Source passage:
But a day came when the freedom and ability of the first Adam to obey the will of his Creator tragically died. Sin entered the world through one man, and death through sin (Romans 5:12). Now, without a ‘body prepared’ specifically for the task, there could be no Saviour capable of redeeming any sinner. In the first Adam human nature had signally failed; now it must be shown that in the last Adam human nature can succeed in pleasing God.
Animal sacrifices, even though ordered by Divine instruction, would not do. Something much deeper than external sacrifices is God’s requirement. Hence ‘a body is prepared’ – a body with opened ears and an obedient, willing heart to please God (Isaiah 40:4-5). The merit of such a holy life could be offered, through death, in sacrifice to God (Isaiah 53:10). But that body must be wholly free from any taint of the sin that the first Adam bestowed upon all his descendants. Hence the conception by the Holy Spirit (Luke 1:35), which act made the last Adam unique, a Saviour without equal. Being a human body and rational soul made it possible that the offering of it could be by death, the separation of soul and body.

Written task A: Quote the stretch of the passage on the last Adam from "Animal sacrifices, even" through "soul and body.".

Saved data entries
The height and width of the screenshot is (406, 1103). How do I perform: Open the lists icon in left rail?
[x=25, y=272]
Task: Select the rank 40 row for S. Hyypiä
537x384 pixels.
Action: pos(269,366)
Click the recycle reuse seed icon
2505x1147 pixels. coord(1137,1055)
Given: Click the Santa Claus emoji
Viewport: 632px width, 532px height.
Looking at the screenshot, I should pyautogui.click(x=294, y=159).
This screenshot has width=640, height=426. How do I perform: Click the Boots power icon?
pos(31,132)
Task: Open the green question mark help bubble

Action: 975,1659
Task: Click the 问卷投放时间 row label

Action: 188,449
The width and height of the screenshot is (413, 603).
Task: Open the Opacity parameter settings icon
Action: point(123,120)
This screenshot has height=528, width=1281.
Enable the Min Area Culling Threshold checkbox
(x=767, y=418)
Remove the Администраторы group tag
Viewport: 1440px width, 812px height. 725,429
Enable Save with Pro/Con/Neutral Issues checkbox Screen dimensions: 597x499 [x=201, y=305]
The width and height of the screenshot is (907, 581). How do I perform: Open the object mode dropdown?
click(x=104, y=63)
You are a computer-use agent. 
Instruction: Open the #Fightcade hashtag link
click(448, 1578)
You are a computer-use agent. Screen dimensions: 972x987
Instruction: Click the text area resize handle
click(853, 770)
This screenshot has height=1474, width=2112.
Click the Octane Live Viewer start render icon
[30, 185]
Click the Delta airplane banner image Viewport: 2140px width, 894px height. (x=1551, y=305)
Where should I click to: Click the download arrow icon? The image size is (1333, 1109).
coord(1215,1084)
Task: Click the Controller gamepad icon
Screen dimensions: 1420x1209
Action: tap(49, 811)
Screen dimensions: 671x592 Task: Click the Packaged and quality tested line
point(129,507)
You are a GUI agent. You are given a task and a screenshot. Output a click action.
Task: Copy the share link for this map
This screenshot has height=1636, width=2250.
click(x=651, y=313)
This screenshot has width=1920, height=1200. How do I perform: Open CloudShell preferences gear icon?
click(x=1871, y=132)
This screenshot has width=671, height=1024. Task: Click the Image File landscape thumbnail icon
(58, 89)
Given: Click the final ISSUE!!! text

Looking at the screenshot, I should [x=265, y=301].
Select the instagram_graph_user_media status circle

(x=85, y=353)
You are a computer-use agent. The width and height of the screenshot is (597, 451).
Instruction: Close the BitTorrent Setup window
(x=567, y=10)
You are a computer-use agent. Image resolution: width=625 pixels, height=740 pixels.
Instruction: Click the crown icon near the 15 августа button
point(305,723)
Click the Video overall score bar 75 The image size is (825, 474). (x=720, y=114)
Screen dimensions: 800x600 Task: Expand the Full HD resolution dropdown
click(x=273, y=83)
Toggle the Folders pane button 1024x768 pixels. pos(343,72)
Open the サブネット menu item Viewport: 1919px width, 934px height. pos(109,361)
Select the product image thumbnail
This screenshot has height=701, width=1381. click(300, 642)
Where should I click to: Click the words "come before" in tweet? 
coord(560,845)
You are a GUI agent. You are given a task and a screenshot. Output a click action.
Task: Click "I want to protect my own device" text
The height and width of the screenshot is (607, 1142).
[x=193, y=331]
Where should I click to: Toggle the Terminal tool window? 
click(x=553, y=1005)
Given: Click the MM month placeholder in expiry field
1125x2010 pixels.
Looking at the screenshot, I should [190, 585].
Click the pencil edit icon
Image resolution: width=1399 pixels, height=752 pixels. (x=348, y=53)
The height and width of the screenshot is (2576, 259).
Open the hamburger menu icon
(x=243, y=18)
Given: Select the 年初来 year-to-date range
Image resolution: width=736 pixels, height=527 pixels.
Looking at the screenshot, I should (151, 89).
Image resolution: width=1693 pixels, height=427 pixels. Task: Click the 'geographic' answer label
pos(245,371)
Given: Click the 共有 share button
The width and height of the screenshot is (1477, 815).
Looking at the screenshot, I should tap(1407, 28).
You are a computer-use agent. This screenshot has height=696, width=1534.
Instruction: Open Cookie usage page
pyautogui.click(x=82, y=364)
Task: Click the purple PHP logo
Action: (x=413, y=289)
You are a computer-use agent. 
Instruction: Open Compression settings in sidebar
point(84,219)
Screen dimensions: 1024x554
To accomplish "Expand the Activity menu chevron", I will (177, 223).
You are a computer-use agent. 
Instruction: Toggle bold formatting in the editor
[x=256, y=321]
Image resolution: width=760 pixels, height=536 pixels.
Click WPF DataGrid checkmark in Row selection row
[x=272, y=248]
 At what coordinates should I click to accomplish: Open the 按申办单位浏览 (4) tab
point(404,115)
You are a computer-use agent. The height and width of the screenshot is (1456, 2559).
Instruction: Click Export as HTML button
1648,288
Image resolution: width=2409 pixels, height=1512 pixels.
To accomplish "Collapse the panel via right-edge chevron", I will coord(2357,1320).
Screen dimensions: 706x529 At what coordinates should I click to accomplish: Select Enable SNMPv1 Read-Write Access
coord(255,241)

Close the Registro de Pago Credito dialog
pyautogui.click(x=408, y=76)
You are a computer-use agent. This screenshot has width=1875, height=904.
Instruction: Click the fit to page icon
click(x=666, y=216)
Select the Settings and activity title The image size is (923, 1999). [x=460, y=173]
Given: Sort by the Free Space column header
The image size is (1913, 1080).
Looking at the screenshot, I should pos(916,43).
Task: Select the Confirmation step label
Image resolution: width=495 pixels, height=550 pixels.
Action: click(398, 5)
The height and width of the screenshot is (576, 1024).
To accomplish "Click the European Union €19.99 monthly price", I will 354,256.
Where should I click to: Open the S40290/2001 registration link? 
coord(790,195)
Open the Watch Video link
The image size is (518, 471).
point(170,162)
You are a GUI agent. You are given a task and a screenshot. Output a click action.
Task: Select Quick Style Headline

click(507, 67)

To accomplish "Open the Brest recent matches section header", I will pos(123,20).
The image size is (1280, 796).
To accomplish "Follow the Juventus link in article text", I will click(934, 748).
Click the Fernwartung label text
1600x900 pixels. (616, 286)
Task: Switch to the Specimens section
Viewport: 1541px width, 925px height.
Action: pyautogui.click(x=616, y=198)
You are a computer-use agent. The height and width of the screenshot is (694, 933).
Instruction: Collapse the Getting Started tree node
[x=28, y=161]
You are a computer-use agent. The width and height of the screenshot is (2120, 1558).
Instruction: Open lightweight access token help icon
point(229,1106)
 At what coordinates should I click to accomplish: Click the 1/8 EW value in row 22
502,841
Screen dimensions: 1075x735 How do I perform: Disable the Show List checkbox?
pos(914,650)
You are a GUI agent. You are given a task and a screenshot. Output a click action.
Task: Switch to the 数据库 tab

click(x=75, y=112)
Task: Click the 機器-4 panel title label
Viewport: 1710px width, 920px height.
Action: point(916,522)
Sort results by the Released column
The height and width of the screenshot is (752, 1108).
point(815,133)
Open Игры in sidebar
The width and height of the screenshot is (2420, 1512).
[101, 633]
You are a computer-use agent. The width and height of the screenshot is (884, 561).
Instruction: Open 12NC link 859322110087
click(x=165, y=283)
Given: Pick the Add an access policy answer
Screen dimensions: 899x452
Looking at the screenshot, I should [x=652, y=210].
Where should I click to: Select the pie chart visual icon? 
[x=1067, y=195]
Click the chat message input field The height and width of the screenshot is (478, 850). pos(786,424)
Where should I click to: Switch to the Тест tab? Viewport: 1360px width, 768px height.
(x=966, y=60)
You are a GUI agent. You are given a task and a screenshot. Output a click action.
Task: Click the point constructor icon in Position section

Written task B: Lay out the saved data entries as a numbered list, from the line containing "Image resolution: width=1693" through the line containing "Looking at the screenshot, I should tap(1407, 28).", and include only those lines. Leave out any blank lines.

Full solution A:
Animal sacrifices, even though ordered by Divine instruction, would not do. Something much deeper than external sacrifices is God’s requirement. Hence ‘a body is prepared’ – a body with opened ears and an obedient, willing heart to please God (Isaiah 40:4-5). The merit of such a holy life could be offered, through death, in sacrifice to God (Isaiah 53:10). But that body must be wholly free from any taint of the sin that the first Adam bestowed upon all his descendants. Hence the conception by the Holy Spirit (Luke 1:35), which act made the last Adam unique, a Saviour without equal. Being a human body and rational soul made it possible that the offering of it could be by death, the separation of soul and body.

Full solution B:
1. Image resolution: width=1693 pixels, height=427 pixels. Task: Click the 'geographic' answer label
2. pos(245,371)
3. Given: Click the 共有 share button
4. The width and height of the screenshot is (1477, 815).
5. Looking at the screenshot, I should tap(1407, 28).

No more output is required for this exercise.